Member of the U.S. House of Representatives from Maine's 5th district
- In office December 6, 1830 – March 3, 1833
- Preceded by: James W. Ripley
- Succeeded by: Moses Mason Jr.

Personal details
- Born: July 9, 1783 Sutton, Massachusetts
- Died: June 2, 1870 (aged 86) Canton Point, Maine
- Party: Jacksonian
- Occupation: Physician

= Cornelius Holland (politician) =

American politician (1783–1870)

Cornelius Holland (July 9, 1783 – June 2, 1870) was a United States representative from Maine. He was born in Sutton, Massachusetts on July 9, 1783. He attended the common schools, studied medicine and commenced practice in Livermore, Maine in 1814.

He moved to Canton, Maine in 1815. He also engaged in agricultural pursuits there.

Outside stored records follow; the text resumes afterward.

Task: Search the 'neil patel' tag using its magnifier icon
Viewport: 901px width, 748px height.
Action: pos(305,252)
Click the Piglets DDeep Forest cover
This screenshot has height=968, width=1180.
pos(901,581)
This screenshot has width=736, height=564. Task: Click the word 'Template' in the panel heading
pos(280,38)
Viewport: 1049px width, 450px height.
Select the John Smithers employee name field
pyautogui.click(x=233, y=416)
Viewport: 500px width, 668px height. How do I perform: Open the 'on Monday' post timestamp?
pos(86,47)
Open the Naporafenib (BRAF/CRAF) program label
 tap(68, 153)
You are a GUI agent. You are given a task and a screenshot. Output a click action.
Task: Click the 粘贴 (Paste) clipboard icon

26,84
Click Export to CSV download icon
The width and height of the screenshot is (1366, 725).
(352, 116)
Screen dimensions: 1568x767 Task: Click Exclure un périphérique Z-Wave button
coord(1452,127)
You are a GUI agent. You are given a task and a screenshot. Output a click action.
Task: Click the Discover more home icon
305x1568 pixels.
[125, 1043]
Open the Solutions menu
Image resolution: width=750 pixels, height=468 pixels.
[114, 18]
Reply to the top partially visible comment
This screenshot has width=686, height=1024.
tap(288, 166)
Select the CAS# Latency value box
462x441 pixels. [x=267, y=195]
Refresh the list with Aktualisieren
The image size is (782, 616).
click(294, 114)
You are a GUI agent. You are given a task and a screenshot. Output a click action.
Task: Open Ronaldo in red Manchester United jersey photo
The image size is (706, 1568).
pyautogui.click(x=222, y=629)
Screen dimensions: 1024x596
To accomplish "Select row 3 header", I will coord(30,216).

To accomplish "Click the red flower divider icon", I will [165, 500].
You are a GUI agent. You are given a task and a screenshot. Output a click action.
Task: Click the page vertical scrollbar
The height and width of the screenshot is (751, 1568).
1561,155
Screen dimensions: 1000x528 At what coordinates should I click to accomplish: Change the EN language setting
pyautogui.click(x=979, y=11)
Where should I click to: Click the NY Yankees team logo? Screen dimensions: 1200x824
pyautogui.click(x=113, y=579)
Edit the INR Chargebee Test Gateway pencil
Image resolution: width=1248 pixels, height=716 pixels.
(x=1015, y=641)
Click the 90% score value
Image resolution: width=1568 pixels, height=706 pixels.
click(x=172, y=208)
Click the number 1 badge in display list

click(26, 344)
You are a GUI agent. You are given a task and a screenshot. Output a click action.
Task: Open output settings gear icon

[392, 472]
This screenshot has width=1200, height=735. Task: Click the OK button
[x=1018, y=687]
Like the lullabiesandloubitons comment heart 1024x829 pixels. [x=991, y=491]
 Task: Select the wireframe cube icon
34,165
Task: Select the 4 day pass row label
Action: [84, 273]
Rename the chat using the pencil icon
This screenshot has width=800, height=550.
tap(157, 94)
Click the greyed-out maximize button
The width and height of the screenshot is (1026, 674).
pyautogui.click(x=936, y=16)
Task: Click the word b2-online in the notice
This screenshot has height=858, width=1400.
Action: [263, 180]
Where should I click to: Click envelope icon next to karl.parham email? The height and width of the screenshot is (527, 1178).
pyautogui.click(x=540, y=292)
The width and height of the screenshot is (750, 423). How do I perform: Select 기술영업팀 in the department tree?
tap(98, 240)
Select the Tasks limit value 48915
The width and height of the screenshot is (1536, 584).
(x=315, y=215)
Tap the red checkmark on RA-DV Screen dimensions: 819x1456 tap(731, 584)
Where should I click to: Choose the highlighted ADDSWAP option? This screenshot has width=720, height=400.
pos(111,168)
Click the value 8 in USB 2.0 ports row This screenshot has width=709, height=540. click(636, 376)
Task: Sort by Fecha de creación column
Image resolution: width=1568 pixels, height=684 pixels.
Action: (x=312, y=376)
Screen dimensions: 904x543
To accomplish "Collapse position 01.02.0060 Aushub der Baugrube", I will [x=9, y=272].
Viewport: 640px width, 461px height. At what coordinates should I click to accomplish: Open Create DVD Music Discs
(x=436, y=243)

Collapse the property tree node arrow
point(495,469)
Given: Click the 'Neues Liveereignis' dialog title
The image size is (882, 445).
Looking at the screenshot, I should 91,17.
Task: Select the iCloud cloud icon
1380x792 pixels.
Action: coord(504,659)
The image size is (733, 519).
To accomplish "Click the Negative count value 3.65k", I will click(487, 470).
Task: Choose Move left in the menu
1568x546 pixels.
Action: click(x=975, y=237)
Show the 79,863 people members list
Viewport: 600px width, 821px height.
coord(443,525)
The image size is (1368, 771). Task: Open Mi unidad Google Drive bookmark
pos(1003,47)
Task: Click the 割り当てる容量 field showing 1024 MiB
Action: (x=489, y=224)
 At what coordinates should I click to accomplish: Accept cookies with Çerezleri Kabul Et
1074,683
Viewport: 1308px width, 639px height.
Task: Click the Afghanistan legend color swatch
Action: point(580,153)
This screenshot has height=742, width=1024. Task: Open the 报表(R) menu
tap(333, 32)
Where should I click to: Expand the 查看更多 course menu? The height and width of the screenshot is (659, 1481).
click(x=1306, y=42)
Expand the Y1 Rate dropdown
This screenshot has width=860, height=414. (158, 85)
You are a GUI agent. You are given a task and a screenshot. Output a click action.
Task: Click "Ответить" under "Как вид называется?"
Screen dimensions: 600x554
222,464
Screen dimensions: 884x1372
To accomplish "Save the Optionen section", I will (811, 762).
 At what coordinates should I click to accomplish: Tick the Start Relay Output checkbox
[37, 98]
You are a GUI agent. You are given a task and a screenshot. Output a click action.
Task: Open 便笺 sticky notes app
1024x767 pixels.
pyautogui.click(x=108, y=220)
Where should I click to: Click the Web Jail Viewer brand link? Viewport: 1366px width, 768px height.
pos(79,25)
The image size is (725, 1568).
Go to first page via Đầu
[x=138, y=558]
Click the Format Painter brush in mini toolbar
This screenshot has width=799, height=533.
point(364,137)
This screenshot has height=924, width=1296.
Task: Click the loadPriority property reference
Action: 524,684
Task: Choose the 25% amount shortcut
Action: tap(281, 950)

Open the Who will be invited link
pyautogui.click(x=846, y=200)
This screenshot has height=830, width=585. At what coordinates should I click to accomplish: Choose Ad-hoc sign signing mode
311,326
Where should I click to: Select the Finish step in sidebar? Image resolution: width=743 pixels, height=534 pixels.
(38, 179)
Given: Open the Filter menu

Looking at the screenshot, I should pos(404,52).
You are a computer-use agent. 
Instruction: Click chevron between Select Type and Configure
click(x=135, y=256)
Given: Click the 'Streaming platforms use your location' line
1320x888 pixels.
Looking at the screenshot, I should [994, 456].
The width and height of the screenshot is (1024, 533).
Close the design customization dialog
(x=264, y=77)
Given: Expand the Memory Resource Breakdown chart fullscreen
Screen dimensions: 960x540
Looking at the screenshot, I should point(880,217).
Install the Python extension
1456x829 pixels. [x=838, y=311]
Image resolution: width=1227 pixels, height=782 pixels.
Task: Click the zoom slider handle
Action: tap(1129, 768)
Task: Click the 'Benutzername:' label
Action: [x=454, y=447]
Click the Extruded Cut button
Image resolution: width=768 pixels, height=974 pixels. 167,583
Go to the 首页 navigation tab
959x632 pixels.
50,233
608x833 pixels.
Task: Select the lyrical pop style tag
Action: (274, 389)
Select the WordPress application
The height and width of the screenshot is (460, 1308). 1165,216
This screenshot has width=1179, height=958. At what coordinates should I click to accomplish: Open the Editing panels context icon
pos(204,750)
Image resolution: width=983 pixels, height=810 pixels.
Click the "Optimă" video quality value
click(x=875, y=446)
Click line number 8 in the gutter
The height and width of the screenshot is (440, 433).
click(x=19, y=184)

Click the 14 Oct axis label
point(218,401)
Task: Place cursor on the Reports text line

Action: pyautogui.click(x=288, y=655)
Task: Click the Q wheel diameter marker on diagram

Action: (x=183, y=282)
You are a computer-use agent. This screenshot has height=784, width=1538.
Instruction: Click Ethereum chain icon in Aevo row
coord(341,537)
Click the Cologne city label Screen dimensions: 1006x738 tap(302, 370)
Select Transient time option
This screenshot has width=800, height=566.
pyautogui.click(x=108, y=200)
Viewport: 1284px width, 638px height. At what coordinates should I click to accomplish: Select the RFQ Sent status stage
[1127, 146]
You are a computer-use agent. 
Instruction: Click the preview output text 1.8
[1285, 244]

He was elected as a delegate to the Maine constitutional convention in 1819. He was elected as a member of the Maine house of representatives in 1821 and 1822. He served in the Maine State senate in 1822, 1825, and 1826. He was a justice of the peace 1826-1855 and was elected as a Jacksonian to the Twenty-first Congress to fill the vacancy caused by the resignation of James W. Ripley. He was reelected to the Twenty-second Congress and served from December 6, 1830, to March 3, 1833.

He resumed the practice of medicine and reengaged in agricultural pursuits upon his return home. He died in Canton Point on June 2, 1870. His interment is in Hillside Cemetery.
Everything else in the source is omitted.